Also, and more interestingly, he heard references to the New Anglicans, to their rapid growth and most un-Church like style, and to their extraordinary New West Pier and Cathedral and Conference Centre. Some delegates hadn’t been to Brighton before, and were learning from those who had about its various eccentricities.
Olivia was working the room, discreetly putting over, to a few selected individuals, the commercials for the New Anglicans which she’d been careful to keep out of her welcome speech. Zaitsev and the other VIP participants were also working the room, but from their particular standpoints of what they wanted from the summit: re-establishing contacts, opening new channels, beginning threads they’d pursue later. The VIPs’ and senior delegates’ security people—Meatslabs of varying proficiency—stood around and, for the benefit of anyone watching them, looked watchful. Gaetano and his people covered the space much less obviously and much more intelligently. Several of them were joining in the small talk.
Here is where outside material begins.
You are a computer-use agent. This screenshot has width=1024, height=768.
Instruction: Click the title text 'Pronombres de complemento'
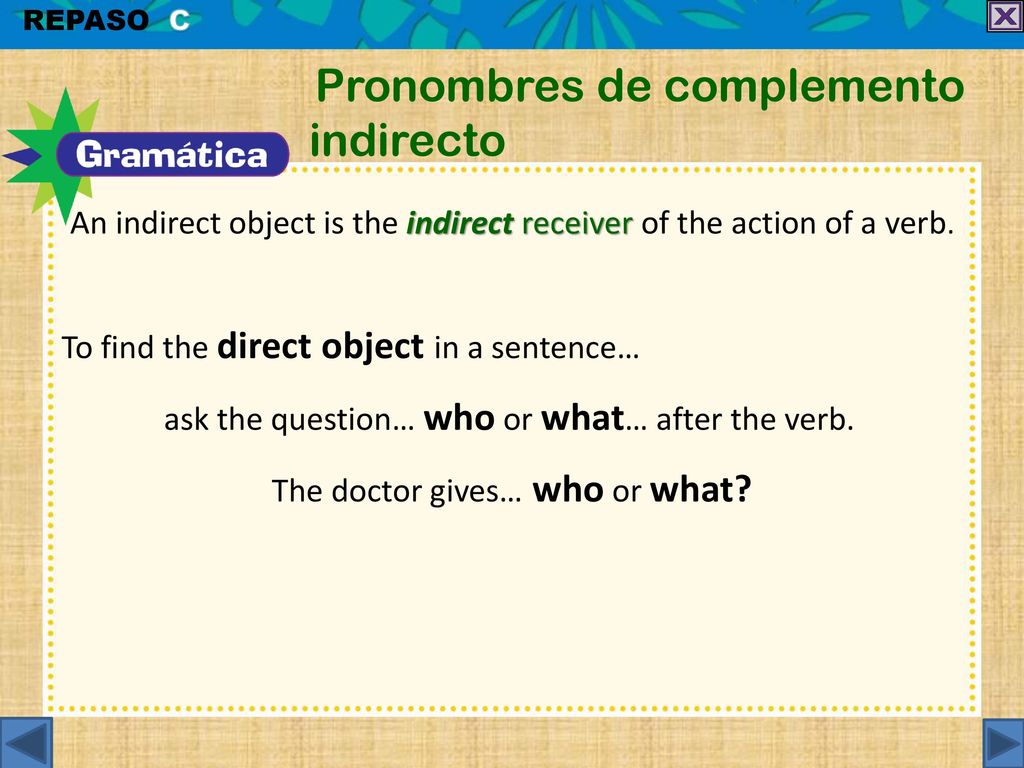640,86
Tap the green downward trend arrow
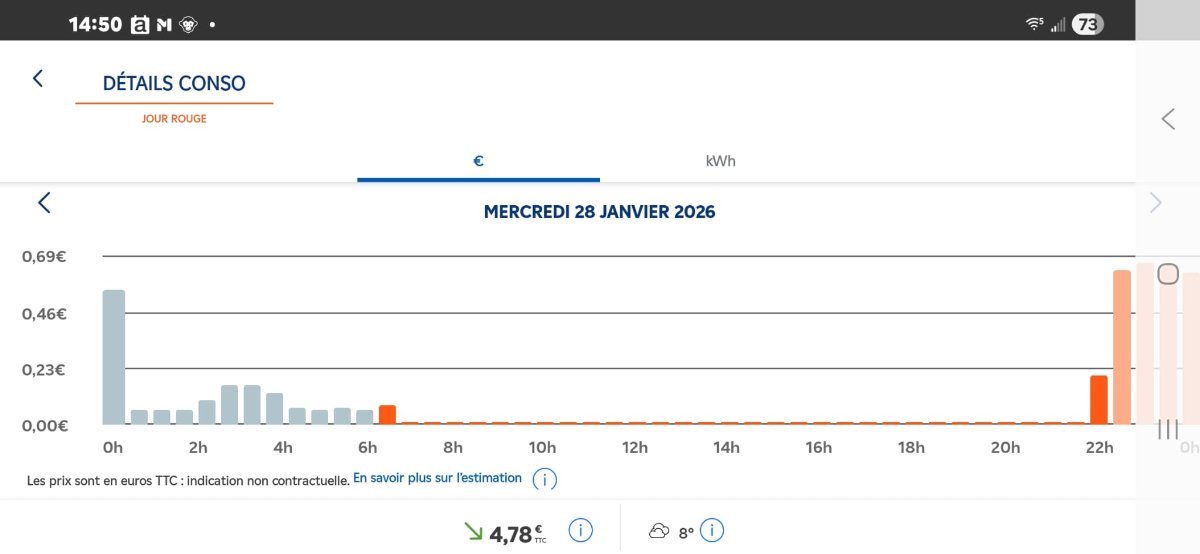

Anwar liked the way they worked.
Anwar continued circulating. He had an electronic ID badge,as did everybody present. His one said he was a middle-ranking member of Gaetano’s staff. Ironically, the surname was Khan—Yusuf Khan,an IT specialist and a man of roughly similar appearance and build, in case anyone cared to check.
Although he tended always to plan for the worst outcome, Anwar didn’t expect anything to kick off at the reception. The reception wasn’t public, and wasn’t being broadcast live. The opening ceremony tomorrow would be, and he’d be covering all vectors and lines of sight which, by now, he knew intimately.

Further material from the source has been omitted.